* _Dataset records_
____________________
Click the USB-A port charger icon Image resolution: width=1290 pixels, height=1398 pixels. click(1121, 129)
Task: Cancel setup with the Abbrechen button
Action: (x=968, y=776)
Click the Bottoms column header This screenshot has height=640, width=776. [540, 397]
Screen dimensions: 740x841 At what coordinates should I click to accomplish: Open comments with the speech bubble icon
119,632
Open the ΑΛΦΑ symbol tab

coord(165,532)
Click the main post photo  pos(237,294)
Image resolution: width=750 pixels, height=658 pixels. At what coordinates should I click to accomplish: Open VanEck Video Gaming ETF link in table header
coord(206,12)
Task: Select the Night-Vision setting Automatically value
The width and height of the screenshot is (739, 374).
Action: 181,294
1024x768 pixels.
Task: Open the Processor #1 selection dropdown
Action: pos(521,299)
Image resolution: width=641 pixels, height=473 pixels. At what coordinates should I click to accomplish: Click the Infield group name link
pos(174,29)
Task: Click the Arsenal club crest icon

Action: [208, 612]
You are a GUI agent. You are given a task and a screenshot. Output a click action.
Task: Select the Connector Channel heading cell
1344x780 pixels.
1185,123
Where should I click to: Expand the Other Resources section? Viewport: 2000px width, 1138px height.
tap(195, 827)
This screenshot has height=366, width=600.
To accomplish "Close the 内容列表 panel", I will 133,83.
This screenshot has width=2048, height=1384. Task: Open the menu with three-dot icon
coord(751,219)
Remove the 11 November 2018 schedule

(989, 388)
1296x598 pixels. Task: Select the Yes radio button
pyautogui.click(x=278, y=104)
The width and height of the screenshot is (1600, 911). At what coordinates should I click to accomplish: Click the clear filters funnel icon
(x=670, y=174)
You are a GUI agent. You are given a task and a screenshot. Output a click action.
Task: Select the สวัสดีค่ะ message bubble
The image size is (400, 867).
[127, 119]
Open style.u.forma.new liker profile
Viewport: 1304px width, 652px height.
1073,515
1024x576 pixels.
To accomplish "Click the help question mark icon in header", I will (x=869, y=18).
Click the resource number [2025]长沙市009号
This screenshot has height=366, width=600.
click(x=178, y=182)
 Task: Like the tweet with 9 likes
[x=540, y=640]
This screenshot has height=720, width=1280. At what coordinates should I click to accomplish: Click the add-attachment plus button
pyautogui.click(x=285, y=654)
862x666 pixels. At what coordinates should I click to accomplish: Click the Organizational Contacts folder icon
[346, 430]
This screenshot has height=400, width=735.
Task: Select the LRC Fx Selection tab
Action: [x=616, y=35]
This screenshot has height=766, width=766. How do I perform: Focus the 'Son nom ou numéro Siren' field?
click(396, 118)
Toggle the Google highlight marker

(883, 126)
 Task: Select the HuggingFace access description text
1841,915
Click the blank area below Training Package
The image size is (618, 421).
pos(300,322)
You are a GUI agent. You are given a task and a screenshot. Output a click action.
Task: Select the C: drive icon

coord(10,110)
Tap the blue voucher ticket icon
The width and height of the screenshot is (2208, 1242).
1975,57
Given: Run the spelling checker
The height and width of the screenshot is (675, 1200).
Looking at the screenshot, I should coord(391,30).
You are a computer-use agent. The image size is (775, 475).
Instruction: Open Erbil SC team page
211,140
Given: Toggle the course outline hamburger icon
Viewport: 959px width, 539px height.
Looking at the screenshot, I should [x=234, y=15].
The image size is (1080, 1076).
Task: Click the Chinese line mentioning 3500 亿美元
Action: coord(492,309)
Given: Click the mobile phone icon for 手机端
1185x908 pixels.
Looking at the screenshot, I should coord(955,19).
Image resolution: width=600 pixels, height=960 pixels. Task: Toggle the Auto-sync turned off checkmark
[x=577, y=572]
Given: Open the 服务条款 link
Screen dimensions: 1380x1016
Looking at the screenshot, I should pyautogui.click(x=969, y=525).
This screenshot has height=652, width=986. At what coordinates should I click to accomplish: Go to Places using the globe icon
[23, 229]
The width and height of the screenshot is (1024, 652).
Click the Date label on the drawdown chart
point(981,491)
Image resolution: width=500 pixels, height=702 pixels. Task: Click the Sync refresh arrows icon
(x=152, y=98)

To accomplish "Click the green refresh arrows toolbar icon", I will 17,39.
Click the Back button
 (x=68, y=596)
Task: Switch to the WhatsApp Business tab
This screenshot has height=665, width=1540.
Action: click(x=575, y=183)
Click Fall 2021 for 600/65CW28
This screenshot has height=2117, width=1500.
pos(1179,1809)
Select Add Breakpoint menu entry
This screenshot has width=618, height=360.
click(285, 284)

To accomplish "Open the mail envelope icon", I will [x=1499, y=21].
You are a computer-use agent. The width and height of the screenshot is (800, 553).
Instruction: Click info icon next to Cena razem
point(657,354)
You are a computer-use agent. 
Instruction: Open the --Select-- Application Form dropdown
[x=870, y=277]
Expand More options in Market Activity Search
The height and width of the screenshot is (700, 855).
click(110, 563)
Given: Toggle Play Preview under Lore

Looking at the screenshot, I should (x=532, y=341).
____________________
* _What to do_
Set down the data once more, exactly as shown above.

* _Exercise result_
Click the USB-A port charger icon Image resolution: width=1290 pixels, height=1398 pixels. click(1121, 129)
Task: Cancel setup with the Abbrechen button
Action: (x=968, y=776)
Click the Bottoms column header This screenshot has height=640, width=776. [540, 397]
Screen dimensions: 740x841 At what coordinates should I click to accomplish: Open comments with the speech bubble icon
119,632
Open the ΑΛΦΑ symbol tab

coord(165,532)
Click the main post photo  pos(237,294)
Image resolution: width=750 pixels, height=658 pixels. At what coordinates should I click to accomplish: Open VanEck Video Gaming ETF link in table header
coord(206,12)
Task: Select the Night-Vision setting Automatically value
The width and height of the screenshot is (739, 374).
Action: 181,294
1024x768 pixels.
Task: Open the Processor #1 selection dropdown
Action: pos(521,299)
Image resolution: width=641 pixels, height=473 pixels. At what coordinates should I click to accomplish: Click the Infield group name link
pos(174,29)
Task: Click the Arsenal club crest icon

Action: [208, 612]
You are a GUI agent. You are given a task and a screenshot. Output a click action.
Task: Select the Connector Channel heading cell
1344x780 pixels.
1185,123
Where should I click to: Expand the Other Resources section? Viewport: 2000px width, 1138px height.
tap(195, 827)
This screenshot has height=366, width=600.
To accomplish "Close the 内容列表 panel", I will 133,83.
This screenshot has width=2048, height=1384. Task: Open the menu with three-dot icon
coord(751,219)
Remove the 11 November 2018 schedule

(989, 388)
1296x598 pixels. Task: Select the Yes radio button
pyautogui.click(x=278, y=104)
The width and height of the screenshot is (1600, 911). At what coordinates should I click to accomplish: Click the clear filters funnel icon
(x=670, y=174)
You are a GUI agent. You are given a task and a screenshot. Output a click action.
Task: Select the สวัสดีค่ะ message bubble
The image size is (400, 867).
[127, 119]
Open style.u.forma.new liker profile
Viewport: 1304px width, 652px height.
1073,515
1024x576 pixels.
To accomplish "Click the help question mark icon in header", I will (x=869, y=18).
Click the resource number [2025]长沙市009号
This screenshot has height=366, width=600.
click(x=178, y=182)
 Task: Like the tweet with 9 likes
[x=540, y=640]
This screenshot has height=720, width=1280. At what coordinates should I click to accomplish: Click the add-attachment plus button
pyautogui.click(x=285, y=654)
862x666 pixels. At what coordinates should I click to accomplish: Click the Organizational Contacts folder icon
[346, 430]
This screenshot has height=400, width=735.
Task: Select the LRC Fx Selection tab
Action: [x=616, y=35]
This screenshot has height=766, width=766. How do I perform: Focus the 'Son nom ou numéro Siren' field?
click(396, 118)
Toggle the Google highlight marker

(883, 126)
 Task: Select the HuggingFace access description text
1841,915
Click the blank area below Training Package
The image size is (618, 421).
pos(300,322)
You are a GUI agent. You are given a task and a screenshot. Output a click action.
Task: Select the C: drive icon

coord(10,110)
Tap the blue voucher ticket icon
The width and height of the screenshot is (2208, 1242).
1975,57
Given: Run the spelling checker
The height and width of the screenshot is (675, 1200).
Looking at the screenshot, I should coord(391,30).
You are a computer-use agent. The image size is (775, 475).
Instruction: Open Erbil SC team page
211,140
Given: Toggle the course outline hamburger icon
Viewport: 959px width, 539px height.
Looking at the screenshot, I should [x=234, y=15].
The image size is (1080, 1076).
Task: Click the Chinese line mentioning 3500 亿美元
Action: coord(492,309)
Given: Click the mobile phone icon for 手机端
1185x908 pixels.
Looking at the screenshot, I should coord(955,19).
Image resolution: width=600 pixels, height=960 pixels. Task: Toggle the Auto-sync turned off checkmark
[x=577, y=572]
Given: Open the 服务条款 link
Screen dimensions: 1380x1016
Looking at the screenshot, I should pyautogui.click(x=969, y=525).
This screenshot has height=652, width=986. At what coordinates should I click to accomplish: Go to Places using the globe icon
[23, 229]
The width and height of the screenshot is (1024, 652).
Click the Date label on the drawdown chart
point(981,491)
Image resolution: width=500 pixels, height=702 pixels. Task: Click the Sync refresh arrows icon
(x=152, y=98)

To accomplish "Click the green refresh arrows toolbar icon", I will 17,39.
Click the Back button
 (x=68, y=596)
Task: Switch to the WhatsApp Business tab
This screenshot has height=665, width=1540.
Action: click(x=575, y=183)
Click Fall 2021 for 600/65CW28
This screenshot has height=2117, width=1500.
pos(1179,1809)
Select Add Breakpoint menu entry
This screenshot has width=618, height=360.
click(285, 284)

To accomplish "Open the mail envelope icon", I will [x=1499, y=21].
You are a computer-use agent. The width and height of the screenshot is (800, 553).
Instruction: Click info icon next to Cena razem
point(657,354)
You are a computer-use agent. 
Instruction: Open the --Select-- Application Form dropdown
[x=870, y=277]
Expand More options in Market Activity Search
The height and width of the screenshot is (700, 855).
click(110, 563)
Given: Toggle Play Preview under Lore

Looking at the screenshot, I should (x=532, y=341).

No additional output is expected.